Work to complete → Update the records below by changing every "Screen dimensions" to "Display size", leaving everything else as it is.
BEGIN Record set
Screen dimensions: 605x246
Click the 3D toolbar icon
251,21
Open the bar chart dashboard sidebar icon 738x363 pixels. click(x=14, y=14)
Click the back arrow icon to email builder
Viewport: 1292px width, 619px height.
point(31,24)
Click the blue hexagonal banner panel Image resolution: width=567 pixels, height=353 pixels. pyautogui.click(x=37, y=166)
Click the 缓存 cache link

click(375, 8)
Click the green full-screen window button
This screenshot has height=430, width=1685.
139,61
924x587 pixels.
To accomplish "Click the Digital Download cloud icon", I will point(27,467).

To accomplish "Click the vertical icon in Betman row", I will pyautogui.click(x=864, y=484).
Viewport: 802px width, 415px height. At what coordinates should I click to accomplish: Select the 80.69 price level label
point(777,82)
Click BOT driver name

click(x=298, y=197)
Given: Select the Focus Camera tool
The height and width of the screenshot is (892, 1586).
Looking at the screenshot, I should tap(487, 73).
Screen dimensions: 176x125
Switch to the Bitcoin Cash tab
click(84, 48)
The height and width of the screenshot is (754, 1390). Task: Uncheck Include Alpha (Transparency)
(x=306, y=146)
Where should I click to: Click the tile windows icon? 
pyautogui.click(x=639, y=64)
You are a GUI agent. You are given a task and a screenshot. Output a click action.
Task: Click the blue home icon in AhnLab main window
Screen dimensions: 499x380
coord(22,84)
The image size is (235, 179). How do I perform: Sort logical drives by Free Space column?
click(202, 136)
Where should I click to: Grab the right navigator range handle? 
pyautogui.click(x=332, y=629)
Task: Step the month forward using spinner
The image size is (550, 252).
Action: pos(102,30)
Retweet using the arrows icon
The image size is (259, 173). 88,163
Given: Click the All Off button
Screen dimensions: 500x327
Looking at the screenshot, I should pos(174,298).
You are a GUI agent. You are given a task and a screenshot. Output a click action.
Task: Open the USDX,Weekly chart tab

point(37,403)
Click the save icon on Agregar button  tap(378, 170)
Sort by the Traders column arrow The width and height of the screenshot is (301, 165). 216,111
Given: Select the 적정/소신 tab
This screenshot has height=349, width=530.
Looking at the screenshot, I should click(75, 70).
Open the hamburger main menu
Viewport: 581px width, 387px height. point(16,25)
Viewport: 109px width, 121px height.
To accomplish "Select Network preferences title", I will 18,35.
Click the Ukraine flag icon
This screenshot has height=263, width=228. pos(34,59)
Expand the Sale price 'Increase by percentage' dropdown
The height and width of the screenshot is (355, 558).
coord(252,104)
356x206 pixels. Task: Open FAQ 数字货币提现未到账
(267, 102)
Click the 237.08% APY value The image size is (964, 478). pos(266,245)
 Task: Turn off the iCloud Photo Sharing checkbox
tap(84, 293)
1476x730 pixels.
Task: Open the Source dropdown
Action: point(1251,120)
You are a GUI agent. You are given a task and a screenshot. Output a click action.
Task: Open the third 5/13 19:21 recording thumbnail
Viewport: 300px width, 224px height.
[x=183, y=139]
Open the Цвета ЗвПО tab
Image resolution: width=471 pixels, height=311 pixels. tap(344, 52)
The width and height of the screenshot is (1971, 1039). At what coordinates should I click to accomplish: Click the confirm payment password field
END Record set
Solution to the exercise →
Display size: 605x246
Click the 3D toolbar icon
251,21
Open the bar chart dashboard sidebar icon 738x363 pixels. click(x=14, y=14)
Click the back arrow icon to email builder
Viewport: 1292px width, 619px height.
point(31,24)
Click the blue hexagonal banner panel Image resolution: width=567 pixels, height=353 pixels. pyautogui.click(x=37, y=166)
Click the 缓存 cache link

click(375, 8)
Click the green full-screen window button
This screenshot has height=430, width=1685.
139,61
924x587 pixels.
To accomplish "Click the Digital Download cloud icon", I will point(27,467).

To accomplish "Click the vertical icon in Betman row", I will pyautogui.click(x=864, y=484).
Viewport: 802px width, 415px height. At what coordinates should I click to accomplish: Select the 80.69 price level label
point(777,82)
Click BOT driver name

click(x=298, y=197)
Given: Select the Focus Camera tool
The height and width of the screenshot is (892, 1586).
Looking at the screenshot, I should tap(487, 73).
Display size: 176x125
Switch to the Bitcoin Cash tab
click(84, 48)
The height and width of the screenshot is (754, 1390). Task: Uncheck Include Alpha (Transparency)
(x=306, y=146)
Where should I click to: Click the tile windows icon? 
pyautogui.click(x=639, y=64)
You are a GUI agent. You are given a task and a screenshot. Output a click action.
Task: Click the blue home icon in AhnLab main window
Display size: 499x380
coord(22,84)
The image size is (235, 179). How do I perform: Sort logical drives by Free Space column?
click(202, 136)
Where should I click to: Grab the right navigator range handle? 
pyautogui.click(x=332, y=629)
Task: Step the month forward using spinner
The image size is (550, 252).
Action: pos(102,30)
Retweet using the arrows icon
The image size is (259, 173). 88,163
Given: Click the All Off button
Display size: 500x327
Looking at the screenshot, I should pos(174,298).
You are a GUI agent. You are given a task and a screenshot. Output a click action.
Task: Open the USDX,Weekly chart tab

point(37,403)
Click the save icon on Agregar button  tap(378, 170)
Sort by the Traders column arrow The width and height of the screenshot is (301, 165). 216,111
Given: Select the 적정/소신 tab
This screenshot has height=349, width=530.
Looking at the screenshot, I should click(75, 70).
Open the hamburger main menu
Viewport: 581px width, 387px height. point(16,25)
Viewport: 109px width, 121px height.
To accomplish "Select Network preferences title", I will 18,35.
Click the Ukraine flag icon
This screenshot has height=263, width=228. pos(34,59)
Expand the Sale price 'Increase by percentage' dropdown
The height and width of the screenshot is (355, 558).
coord(252,104)
356x206 pixels. Task: Open FAQ 数字货币提现未到账
(267, 102)
Click the 237.08% APY value The image size is (964, 478). pos(266,245)
 Task: Turn off the iCloud Photo Sharing checkbox
tap(84, 293)
1476x730 pixels.
Task: Open the Source dropdown
Action: point(1251,120)
You are a GUI agent. You are given a task and a screenshot. Output a click action.
Task: Open the third 5/13 19:21 recording thumbnail
Viewport: 300px width, 224px height.
[x=183, y=139]
Open the Цвета ЗвПО tab
Image resolution: width=471 pixels, height=311 pixels. tap(344, 52)
The width and height of the screenshot is (1971, 1039). At what coordinates should I click to accomplish: Click the confirm payment password field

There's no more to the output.